The  ability  to  learn  defines  much  that  is  unique about human behavior and underlies many aspects of sport and exercise psychology (SEP). Attempts to  develop  sweeping  laws  of  learning  have  generally  been  unsuccessful,  and  it  is  unlikely  that a  universal  theory  of  learning  can  be  developed. Learning  is  often  described  as  a  process  during which  lasting  changes  occur  in  the  potential  that an  individual  has  for  a  specific  behavior.  Such changes  are  a  consequence  of  experience  within a  particular  environment,  rather  than  attributes of  growth  or  development  or  temporary  changes caused by fatigue, boredom, injury or even drugs or aging. Some authors define learning as a “biological  device”  that  facilitates  primarily  adaptive changes  that  extend  an  individual’s  capability  to survive.

This entry provides a much-condensed summary of learning as it has been understood over the past120 years of study. Influential concepts and theories of learning are discussed in a relatively chronological sequence, and an effort is made to show how the theories culminate in recent approaches to learning in sport and exercise.
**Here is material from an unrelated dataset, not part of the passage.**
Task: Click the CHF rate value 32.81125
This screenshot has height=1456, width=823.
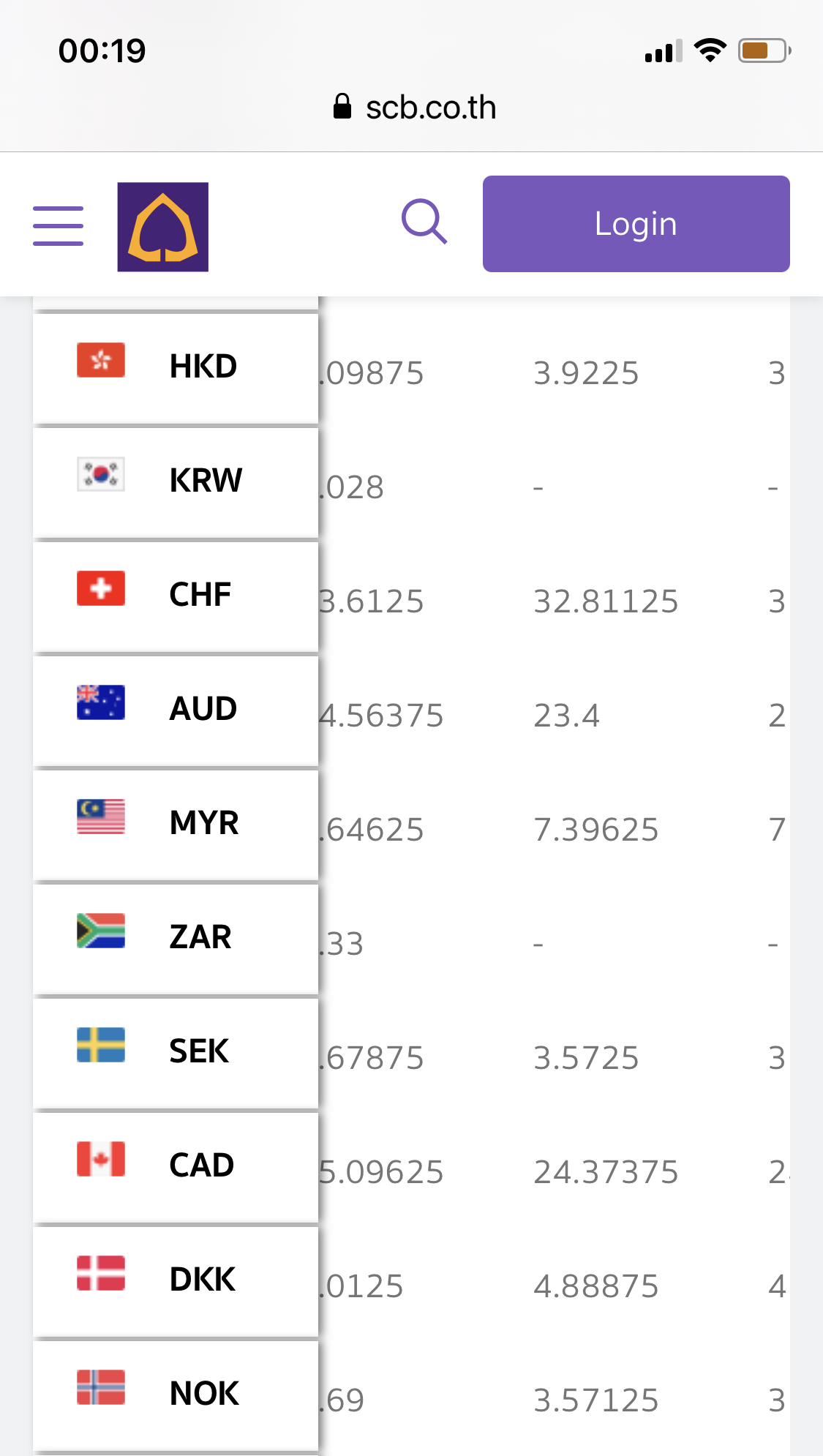Action: click(606, 601)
Behaviorist theories regard  learning  to  be  an  observable  effect  of  the environment  on  an  organism’s  behavior,  whereas cognitive  theories  regard  learning  to  be  relatively permanent  storage  of  knowledge  as  processes  or representations  in  the  brain.  Constructivist  theories consider learning to be the active construction of  knowledge  about  the  world.  Jerome  Bruner (1915–  ),  for  example,  argued  that  learning  is primarily driven by an active process of discovery about the meaning of information.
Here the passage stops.